Arif Habib Ltd, a brokerage house, said bears ruled over the bulls due to concerns over alarming current account numbers, devaluation of rupee, and a big jump in treasury bills’ cut-off yields, indicative of a hawkish stance in the upcoming monetary policy.

Yesterday, a sharp downfall in the market occurred due to a huge selloff by mutual funds, which eventually created attractive opportunities for value hunters, it said. The brokerage said the market opened on a positive note as value hunters indulged in aggressive buying in the first session.

In the second session, across the board selling was witnessed as rupee closed at an all-time low of 176.77, down 0.2 percent day-on-day, the Arif Habib Ltd analysts said.

“Moving forward, we expect the market to remain volatile and recommend a cautious approach,” it reported. According to EFG Research, recently-released data and a relatively underwhelming market reaction to the recent policy rate hike have already increased pressure on the SBP to deliver yet another sizable hike.

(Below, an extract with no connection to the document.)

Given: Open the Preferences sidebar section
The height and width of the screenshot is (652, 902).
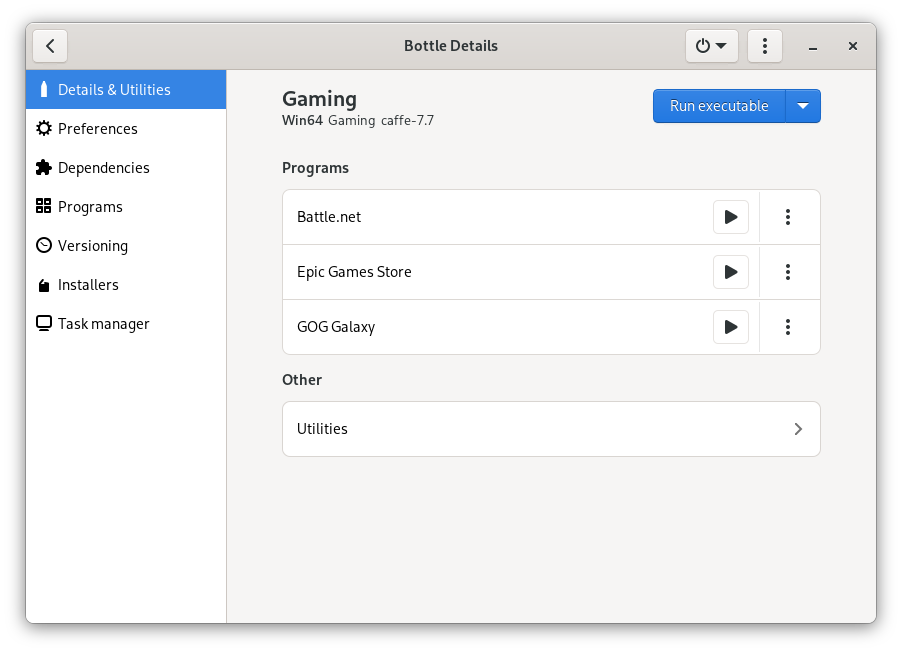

“First, preliminary merchandise trade data for November points to a significant increase in imports to $8 billion (doubling year-on-year and hitting an all-time nominal high), in a clear sign of underlying strong domestic demand and resultant external pressure,” the brokerage said.

It further said the large import number explained why the USD-PKR did not react positively to the 150 basis points hike in November and neither to the resumption of the IMF programme and official signing of the Saudi deposits contract.

“Second, November’s inflation was another point of pressure with the headline number (11.5 percent) coming in higher than most expectations,” the EFG Research said.

Sectors contributing to the performance were cement (-80 points), technology (-63 points), engineering (-35 points), textile composite (-31 points) and refinery (-25 points).

WorldCall Telecom led volumes chart with 24.35 million shares, trailed by TPL Properties with 20.55 million shares.

Stocks that recorded significant turnover included Byco Petroleum, Unity Foods Ltd, TRG Pak Ltd, Telecard LimitedXB, Azgard Nine, Ghani Glo Hol, Silk Bank Ltd, and Maple Leaf.

Shares’ turnover in the future contracts increased to 128.15 million shares from 88.11 million shares.